_Work instruction_. If a line in the material below has the word "PFLITSCH", copy it.

_Study material_.
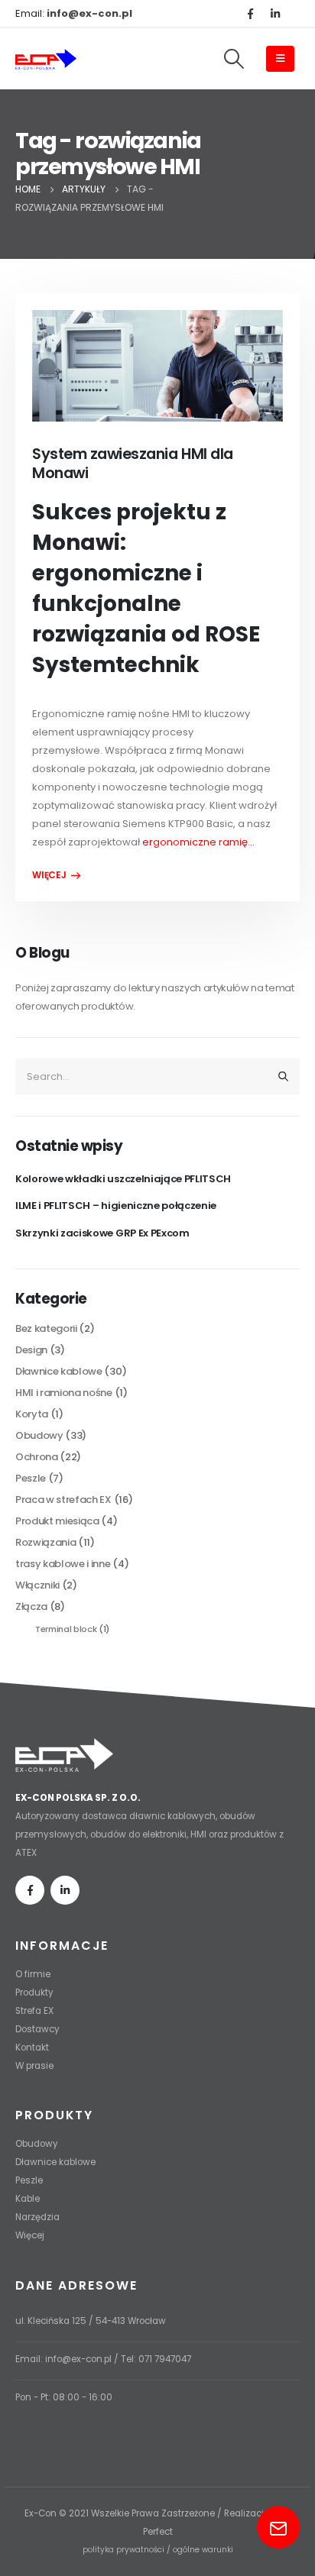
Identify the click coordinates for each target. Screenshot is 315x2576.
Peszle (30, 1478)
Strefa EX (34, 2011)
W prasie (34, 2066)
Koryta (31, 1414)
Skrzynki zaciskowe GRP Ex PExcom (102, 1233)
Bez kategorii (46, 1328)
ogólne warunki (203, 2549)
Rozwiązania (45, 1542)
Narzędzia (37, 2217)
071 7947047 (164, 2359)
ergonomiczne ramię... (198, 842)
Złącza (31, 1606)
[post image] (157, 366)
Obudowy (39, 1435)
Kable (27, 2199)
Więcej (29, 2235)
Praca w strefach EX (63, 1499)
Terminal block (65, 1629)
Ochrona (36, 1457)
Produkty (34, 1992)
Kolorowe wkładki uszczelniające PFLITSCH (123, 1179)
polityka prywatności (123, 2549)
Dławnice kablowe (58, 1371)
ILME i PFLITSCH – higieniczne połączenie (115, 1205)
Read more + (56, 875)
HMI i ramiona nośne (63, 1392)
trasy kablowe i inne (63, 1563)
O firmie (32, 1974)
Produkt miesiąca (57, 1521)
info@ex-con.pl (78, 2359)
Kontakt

_Response to the task_.
Kolorowe wkładki uszczelniające PFLITSCH (123, 1179)
ILME i PFLITSCH – higieniczne połączenie (115, 1205)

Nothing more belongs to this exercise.